§ **What needs to be done**: Could you restate the data word for word and drop the pictures?

(Stored records)
§ §

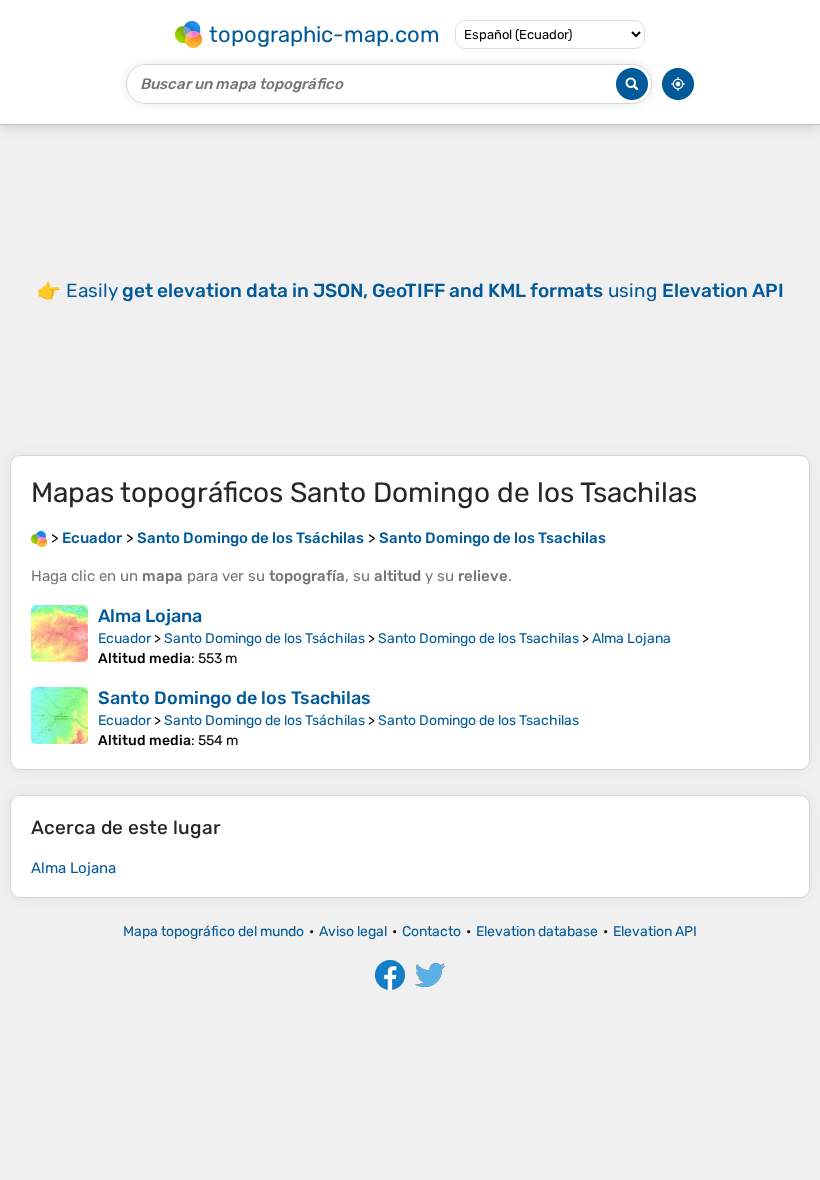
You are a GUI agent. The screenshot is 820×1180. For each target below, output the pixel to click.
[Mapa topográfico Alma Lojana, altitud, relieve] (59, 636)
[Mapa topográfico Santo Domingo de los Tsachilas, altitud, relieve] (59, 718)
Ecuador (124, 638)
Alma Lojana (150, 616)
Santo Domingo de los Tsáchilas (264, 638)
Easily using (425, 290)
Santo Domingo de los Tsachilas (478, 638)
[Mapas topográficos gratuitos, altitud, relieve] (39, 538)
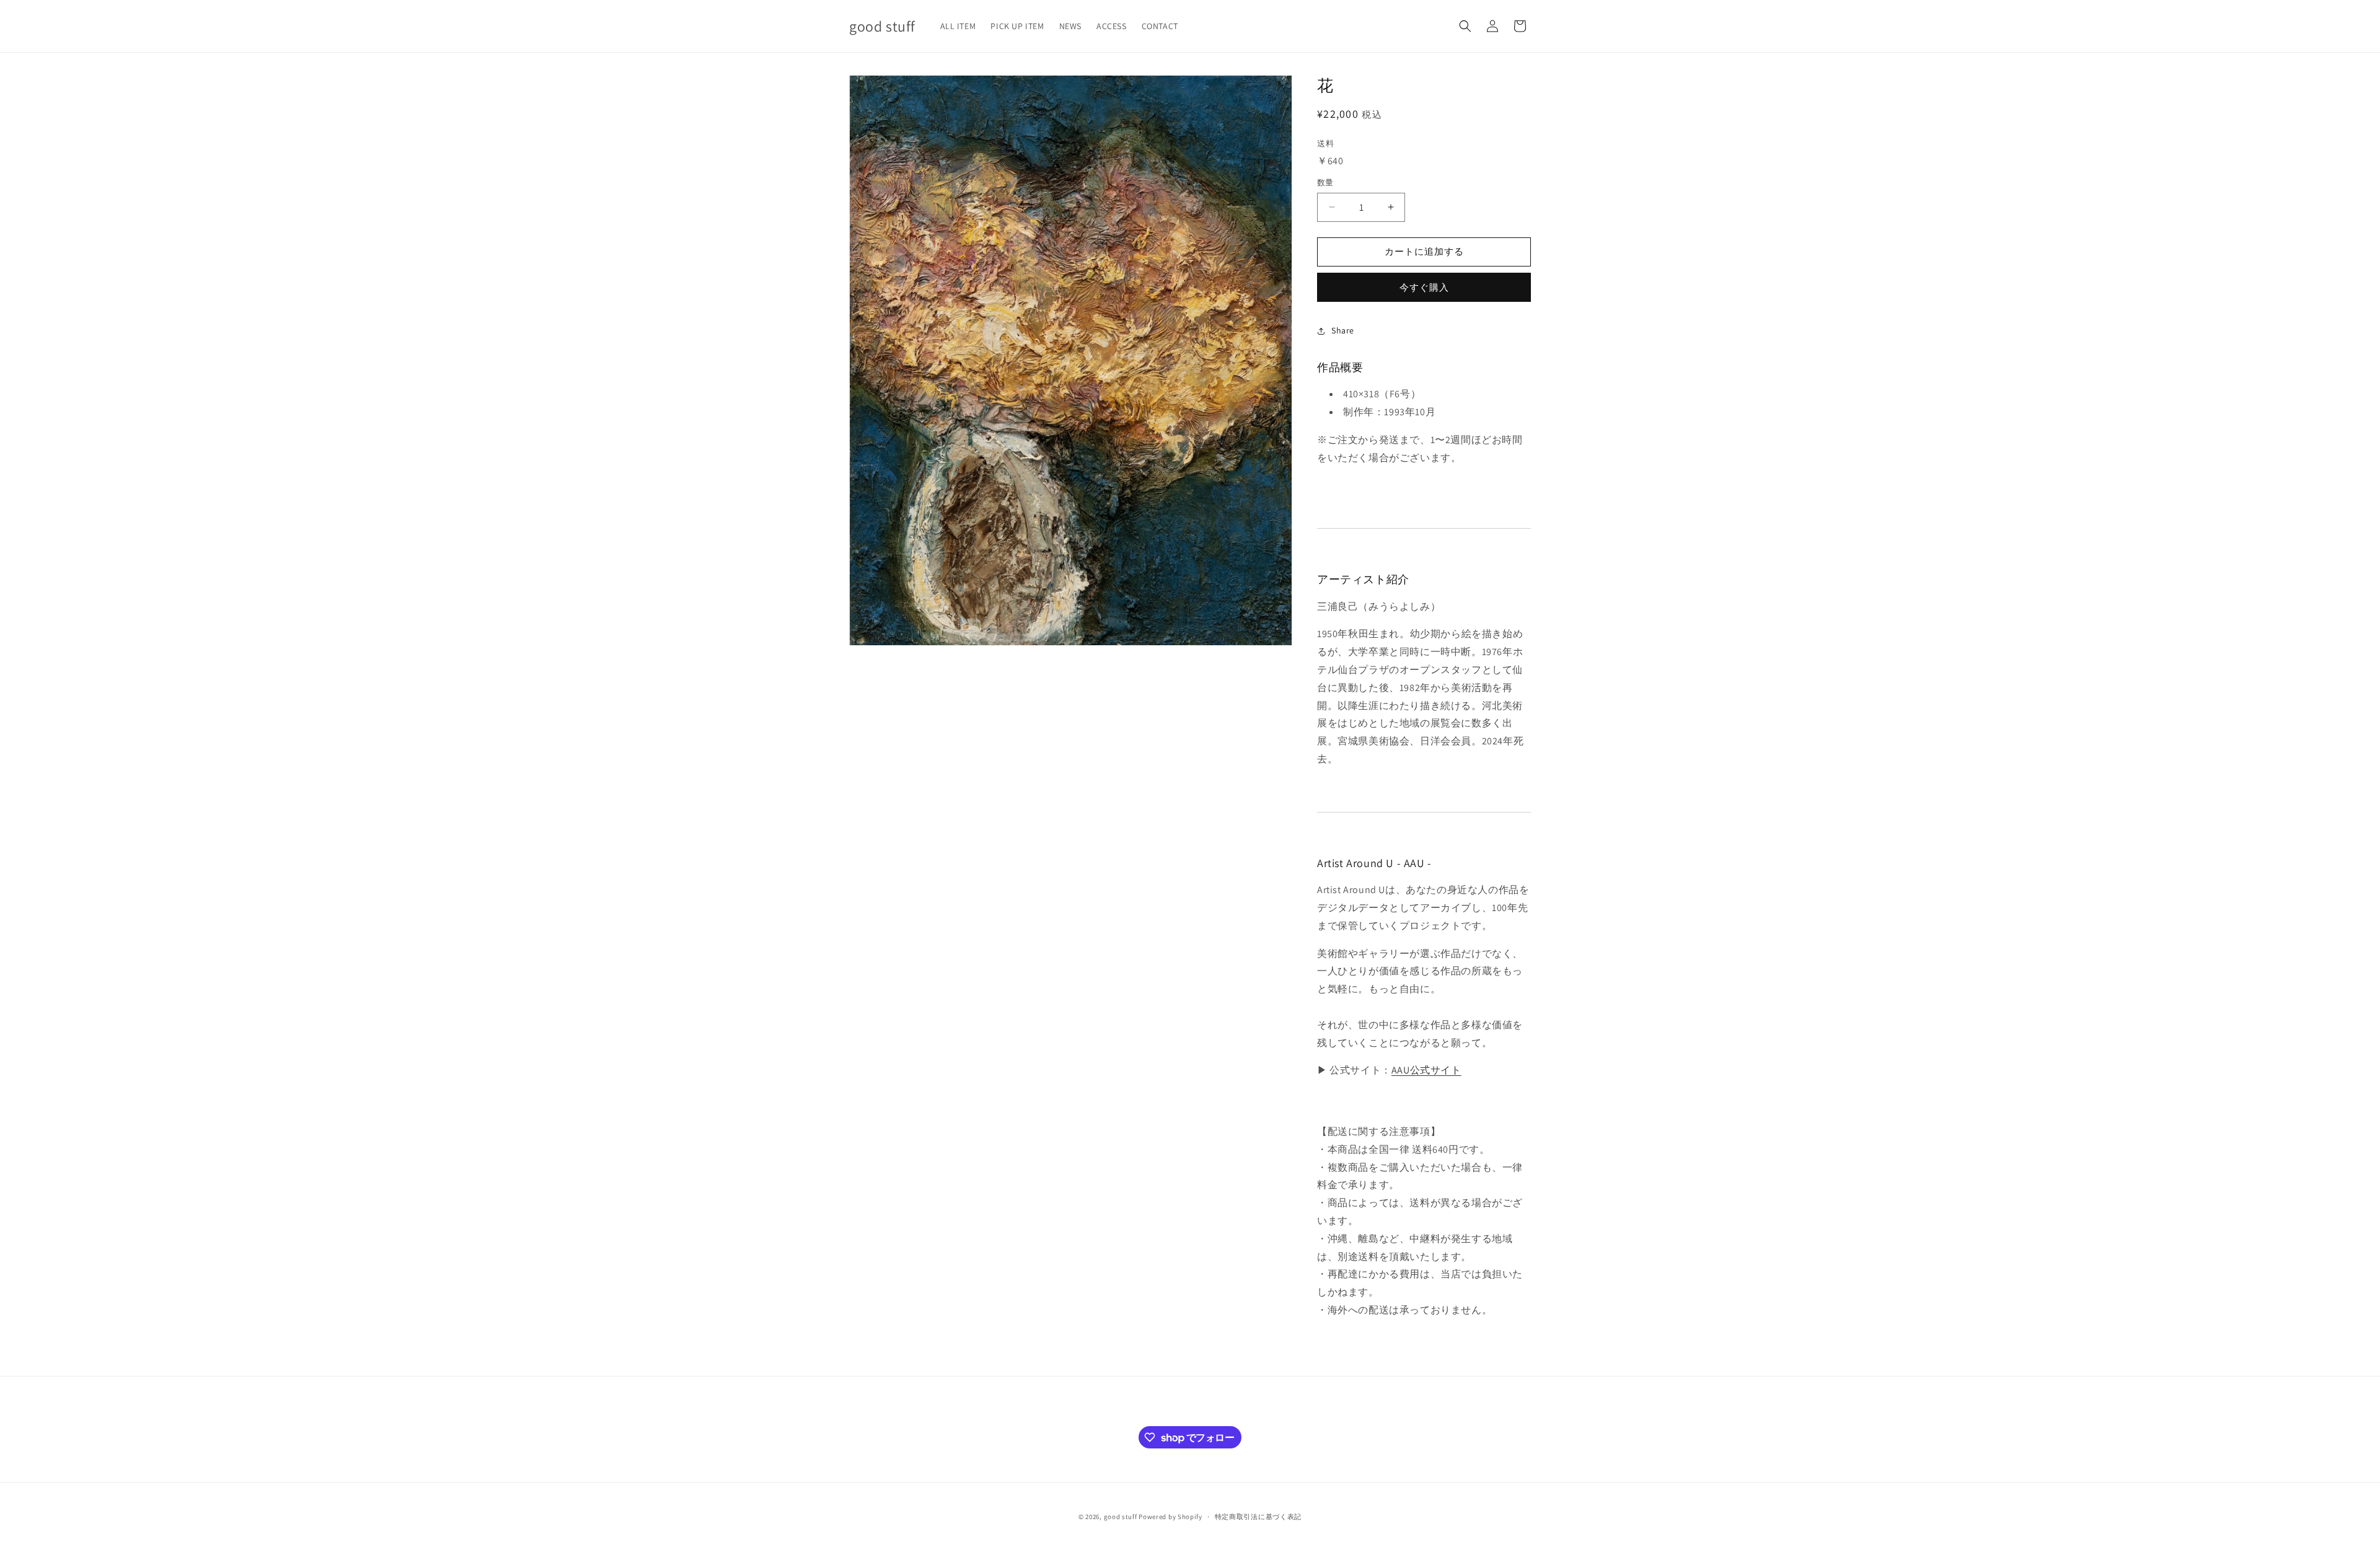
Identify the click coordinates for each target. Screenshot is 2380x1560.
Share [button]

§ §

§ **Written answer**:
You are a GUI agent. The screenshot is 820×1180. For each target below, output the pixel to click.
[Mapa topográfico Alma Lojana, altitud, relieve] (59, 636)
[Mapa topográfico Santo Domingo de los Tsachilas, altitud, relieve] (59, 718)
Ecuador (124, 638)
Alma Lojana (150, 616)
Santo Domingo de los Tsáchilas (264, 638)
Easily using (425, 290)
Santo Domingo de los Tsachilas (478, 638)
[Mapas topográficos gratuitos, altitud, relieve] (39, 538)
Identify the click coordinates for each target. Screenshot is 2380x1560.
Share [button]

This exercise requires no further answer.